[Saved data entries]
Segment Open
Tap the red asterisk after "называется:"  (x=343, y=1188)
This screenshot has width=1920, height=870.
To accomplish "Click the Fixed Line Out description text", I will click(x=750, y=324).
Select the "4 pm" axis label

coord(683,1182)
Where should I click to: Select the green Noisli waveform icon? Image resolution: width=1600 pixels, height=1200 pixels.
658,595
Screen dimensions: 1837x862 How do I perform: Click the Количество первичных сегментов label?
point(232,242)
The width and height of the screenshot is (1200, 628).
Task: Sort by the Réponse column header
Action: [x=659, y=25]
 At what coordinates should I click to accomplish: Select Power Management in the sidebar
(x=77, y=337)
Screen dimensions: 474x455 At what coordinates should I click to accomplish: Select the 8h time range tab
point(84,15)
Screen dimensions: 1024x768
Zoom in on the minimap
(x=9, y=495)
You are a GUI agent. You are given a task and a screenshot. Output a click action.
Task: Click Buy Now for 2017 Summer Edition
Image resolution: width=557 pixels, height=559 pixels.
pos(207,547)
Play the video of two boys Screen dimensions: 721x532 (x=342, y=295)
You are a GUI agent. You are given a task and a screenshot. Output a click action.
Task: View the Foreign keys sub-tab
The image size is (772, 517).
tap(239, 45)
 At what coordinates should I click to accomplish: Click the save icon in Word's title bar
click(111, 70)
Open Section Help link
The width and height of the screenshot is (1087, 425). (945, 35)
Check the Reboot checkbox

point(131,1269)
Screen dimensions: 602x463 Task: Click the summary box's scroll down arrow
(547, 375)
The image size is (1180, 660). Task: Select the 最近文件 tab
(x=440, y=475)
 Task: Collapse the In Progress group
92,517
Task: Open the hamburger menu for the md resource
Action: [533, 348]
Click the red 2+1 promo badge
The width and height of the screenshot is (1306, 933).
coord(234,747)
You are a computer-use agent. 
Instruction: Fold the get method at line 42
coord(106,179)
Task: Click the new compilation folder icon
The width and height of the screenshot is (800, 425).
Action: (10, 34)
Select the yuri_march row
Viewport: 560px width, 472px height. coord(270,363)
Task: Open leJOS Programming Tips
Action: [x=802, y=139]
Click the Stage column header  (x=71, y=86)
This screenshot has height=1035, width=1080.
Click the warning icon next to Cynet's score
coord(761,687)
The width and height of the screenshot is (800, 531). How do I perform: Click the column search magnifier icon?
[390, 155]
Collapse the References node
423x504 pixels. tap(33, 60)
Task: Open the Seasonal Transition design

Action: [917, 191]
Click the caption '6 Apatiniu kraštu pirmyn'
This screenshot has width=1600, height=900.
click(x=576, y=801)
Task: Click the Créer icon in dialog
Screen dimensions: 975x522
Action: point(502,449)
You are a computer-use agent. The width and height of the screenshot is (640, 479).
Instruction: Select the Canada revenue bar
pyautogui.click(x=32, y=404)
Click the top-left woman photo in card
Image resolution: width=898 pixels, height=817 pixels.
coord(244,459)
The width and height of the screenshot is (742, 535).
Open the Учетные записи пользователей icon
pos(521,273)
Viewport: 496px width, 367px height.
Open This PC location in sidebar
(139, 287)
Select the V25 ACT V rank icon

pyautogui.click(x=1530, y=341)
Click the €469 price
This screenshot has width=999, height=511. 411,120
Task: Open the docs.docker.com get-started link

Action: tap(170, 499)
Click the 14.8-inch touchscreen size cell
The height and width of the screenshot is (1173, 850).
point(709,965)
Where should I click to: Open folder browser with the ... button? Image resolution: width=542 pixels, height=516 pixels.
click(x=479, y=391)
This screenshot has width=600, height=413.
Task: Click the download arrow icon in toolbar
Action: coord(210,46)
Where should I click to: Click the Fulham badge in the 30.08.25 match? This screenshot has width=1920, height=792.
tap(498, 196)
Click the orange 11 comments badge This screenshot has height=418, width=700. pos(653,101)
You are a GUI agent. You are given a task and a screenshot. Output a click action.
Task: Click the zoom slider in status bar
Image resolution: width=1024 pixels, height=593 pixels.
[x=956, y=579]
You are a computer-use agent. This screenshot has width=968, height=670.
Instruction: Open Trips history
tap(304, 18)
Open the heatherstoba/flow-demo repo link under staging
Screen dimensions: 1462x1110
Segment Closed
Task prompt ::
Transcribe all of the records exactly.

Solution for this exercise ::
Tap the red asterisk after "называется:"  (x=343, y=1188)
This screenshot has width=1920, height=870.
To accomplish "Click the Fixed Line Out description text", I will click(x=750, y=324).
Select the "4 pm" axis label

coord(683,1182)
Where should I click to: Select the green Noisli waveform icon? Image resolution: width=1600 pixels, height=1200 pixels.
658,595
Screen dimensions: 1837x862 How do I perform: Click the Количество первичных сегментов label?
point(232,242)
The width and height of the screenshot is (1200, 628).
Task: Sort by the Réponse column header
Action: [x=659, y=25]
 At what coordinates should I click to accomplish: Select Power Management in the sidebar
(x=77, y=337)
Screen dimensions: 474x455 At what coordinates should I click to accomplish: Select the 8h time range tab
point(84,15)
Screen dimensions: 1024x768
Zoom in on the minimap
(x=9, y=495)
You are a GUI agent. You are given a task and a screenshot. Output a click action.
Task: Click Buy Now for 2017 Summer Edition
Image resolution: width=557 pixels, height=559 pixels.
pos(207,547)
Play the video of two boys Screen dimensions: 721x532 (x=342, y=295)
You are a GUI agent. You are given a task and a screenshot. Output a click action.
Task: View the Foreign keys sub-tab
The image size is (772, 517).
tap(239, 45)
 At what coordinates should I click to accomplish: Click the save icon in Word's title bar
click(111, 70)
Open Section Help link
The width and height of the screenshot is (1087, 425). (945, 35)
Check the Reboot checkbox

point(131,1269)
Screen dimensions: 602x463 Task: Click the summary box's scroll down arrow
(547, 375)
The image size is (1180, 660). Task: Select the 最近文件 tab
(x=440, y=475)
 Task: Collapse the In Progress group
92,517
Task: Open the hamburger menu for the md resource
Action: [533, 348]
Click the red 2+1 promo badge
The width and height of the screenshot is (1306, 933).
coord(234,747)
You are a computer-use agent. 
Instruction: Fold the get method at line 42
coord(106,179)
Task: Click the new compilation folder icon
The width and height of the screenshot is (800, 425).
Action: (10, 34)
Select the yuri_march row
Viewport: 560px width, 472px height. coord(270,363)
Task: Open leJOS Programming Tips
Action: [x=802, y=139]
Click the Stage column header  (x=71, y=86)
This screenshot has height=1035, width=1080.
Click the warning icon next to Cynet's score
coord(761,687)
The width and height of the screenshot is (800, 531). How do I perform: Click the column search magnifier icon?
[390, 155]
Collapse the References node
423x504 pixels. tap(33, 60)
Task: Open the Seasonal Transition design

Action: [917, 191]
Click the caption '6 Apatiniu kraštu pirmyn'
This screenshot has width=1600, height=900.
click(x=576, y=801)
Task: Click the Créer icon in dialog
Screen dimensions: 975x522
Action: point(502,449)
You are a computer-use agent. The width and height of the screenshot is (640, 479).
Instruction: Select the Canada revenue bar
pyautogui.click(x=32, y=404)
Click the top-left woman photo in card
Image resolution: width=898 pixels, height=817 pixels.
coord(244,459)
The width and height of the screenshot is (742, 535).
Open the Учетные записи пользователей icon
pos(521,273)
Viewport: 496px width, 367px height.
Open This PC location in sidebar
(139, 287)
Select the V25 ACT V rank icon

pyautogui.click(x=1530, y=341)
Click the €469 price
This screenshot has width=999, height=511. 411,120
Task: Open the docs.docker.com get-started link

Action: tap(170, 499)
Click the 14.8-inch touchscreen size cell
The height and width of the screenshot is (1173, 850).
point(709,965)
Where should I click to: Open folder browser with the ... button? Image resolution: width=542 pixels, height=516 pixels.
click(x=479, y=391)
This screenshot has width=600, height=413.
Task: Click the download arrow icon in toolbar
Action: coord(210,46)
Where should I click to: Click the Fulham badge in the 30.08.25 match? This screenshot has width=1920, height=792.
tap(498, 196)
Click the orange 11 comments badge This screenshot has height=418, width=700. pos(653,101)
You are a GUI agent. You are given a task and a screenshot. Output a click action.
Task: Click the zoom slider in status bar
Image resolution: width=1024 pixels, height=593 pixels.
[x=956, y=579]
You are a computer-use agent. This screenshot has width=968, height=670.
Instruction: Open Trips history
tap(304, 18)
Open the heatherstoba/flow-demo repo link under staging
Screen dimensions: 1462x1110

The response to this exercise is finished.